Recent Case Law

Hillside Villas Condominium Association, Inc. v. Bottaro Development Company
The Commonwealth Court of Pennsylvania found that a property owner who did not unconditionally sell property to a condominium developer was liable as a co-declarant for common element warranties. (Pa. Commw. Ct. 2018)

Palisades At Fort Lee Condominium Association, Inc. v. 100 Old Palisade, LLC
The Supreme Court of New Jersey held that the statute of limitations on a community association's claims against a builder/developer does not begin running until "a plaintiff is able to discover, through the exercise of reasonable diligence, the facts that form the basis for an actionable claim against an identifiable defendant." (N.J. 2017)

In re: Sligh v. N Point Condo
The U.S. Bankruptcy Court for the Eastern District of Pennsylvania held that a judicial sale is a threshold requirement for super-lien status of an association's lien under the Pennsylvania Uniform Condominium Act. (Bankr. E.D. Pa. Dec. 3, 2015)

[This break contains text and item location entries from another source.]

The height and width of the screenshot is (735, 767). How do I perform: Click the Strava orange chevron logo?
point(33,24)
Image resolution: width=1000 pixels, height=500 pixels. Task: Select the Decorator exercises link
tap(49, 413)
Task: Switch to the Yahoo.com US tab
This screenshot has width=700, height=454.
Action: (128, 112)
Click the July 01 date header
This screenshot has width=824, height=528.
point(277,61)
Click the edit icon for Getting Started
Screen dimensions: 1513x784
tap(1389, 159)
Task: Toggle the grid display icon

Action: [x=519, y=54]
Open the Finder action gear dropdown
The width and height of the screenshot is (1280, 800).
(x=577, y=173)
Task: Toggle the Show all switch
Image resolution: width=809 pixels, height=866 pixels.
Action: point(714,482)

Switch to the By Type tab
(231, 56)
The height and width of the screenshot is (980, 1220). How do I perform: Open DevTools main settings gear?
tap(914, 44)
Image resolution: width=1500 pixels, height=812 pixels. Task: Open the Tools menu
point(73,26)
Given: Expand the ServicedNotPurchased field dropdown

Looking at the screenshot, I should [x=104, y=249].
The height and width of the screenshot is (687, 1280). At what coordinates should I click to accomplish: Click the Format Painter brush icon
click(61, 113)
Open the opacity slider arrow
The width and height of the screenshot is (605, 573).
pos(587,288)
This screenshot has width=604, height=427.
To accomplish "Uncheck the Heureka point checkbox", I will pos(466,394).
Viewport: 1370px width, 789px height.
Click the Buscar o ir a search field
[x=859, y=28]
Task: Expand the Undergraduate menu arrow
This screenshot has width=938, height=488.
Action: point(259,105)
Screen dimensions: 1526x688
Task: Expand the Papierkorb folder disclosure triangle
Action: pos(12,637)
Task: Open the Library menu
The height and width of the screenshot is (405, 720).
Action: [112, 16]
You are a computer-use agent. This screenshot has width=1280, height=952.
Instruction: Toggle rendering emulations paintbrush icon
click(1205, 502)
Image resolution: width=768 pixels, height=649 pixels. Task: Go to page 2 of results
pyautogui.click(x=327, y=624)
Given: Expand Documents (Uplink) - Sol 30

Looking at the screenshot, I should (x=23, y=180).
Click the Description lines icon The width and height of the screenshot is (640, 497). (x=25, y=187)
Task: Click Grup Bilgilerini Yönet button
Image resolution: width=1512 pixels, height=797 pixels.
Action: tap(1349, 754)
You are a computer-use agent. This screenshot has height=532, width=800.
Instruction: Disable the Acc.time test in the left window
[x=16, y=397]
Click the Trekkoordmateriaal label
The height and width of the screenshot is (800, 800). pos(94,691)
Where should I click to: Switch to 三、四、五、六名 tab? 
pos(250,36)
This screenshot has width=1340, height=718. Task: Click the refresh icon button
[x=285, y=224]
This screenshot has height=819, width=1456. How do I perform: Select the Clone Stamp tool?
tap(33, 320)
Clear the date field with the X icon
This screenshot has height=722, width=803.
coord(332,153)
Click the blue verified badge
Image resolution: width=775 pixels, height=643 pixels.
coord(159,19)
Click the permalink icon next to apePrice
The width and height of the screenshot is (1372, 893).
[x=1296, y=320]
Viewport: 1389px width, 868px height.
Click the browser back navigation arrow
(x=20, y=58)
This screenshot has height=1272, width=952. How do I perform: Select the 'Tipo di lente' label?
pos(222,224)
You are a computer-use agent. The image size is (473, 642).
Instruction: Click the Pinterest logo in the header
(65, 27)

Prioleau v. Kentucky Fried Chicken, Inc
"The mode-of-operation rule applies only in situations where the customer foreseeably serves himself or herself, or otherwise directly engages with products or services unsupervised by an employee. Plaintiff's theories of liability did not involve a self-service operation that might warrant a mode-of-operation jury instruction. Because the trial court's erroneous mode-of-operation charge may well have determined the jury's verdict, defendant is entitled to a new trial on the issue of liability." (Justia, 2015)

In re: Kelly L. Mankowka
"The US Court of Appeals held that the lien for assessments created by Section 5315 of the Pennsylvania Planned Community Act can only be preserved for statute of limitation purposes, by an in rem foreclosure action. In the context of bankruptcy therefore, the statutory lien for assessments accruing more than three years prior to the filing of a bankruptcy, unless enforced by an action in foreclosure, is unenforceable." (Clemons Law, 2014)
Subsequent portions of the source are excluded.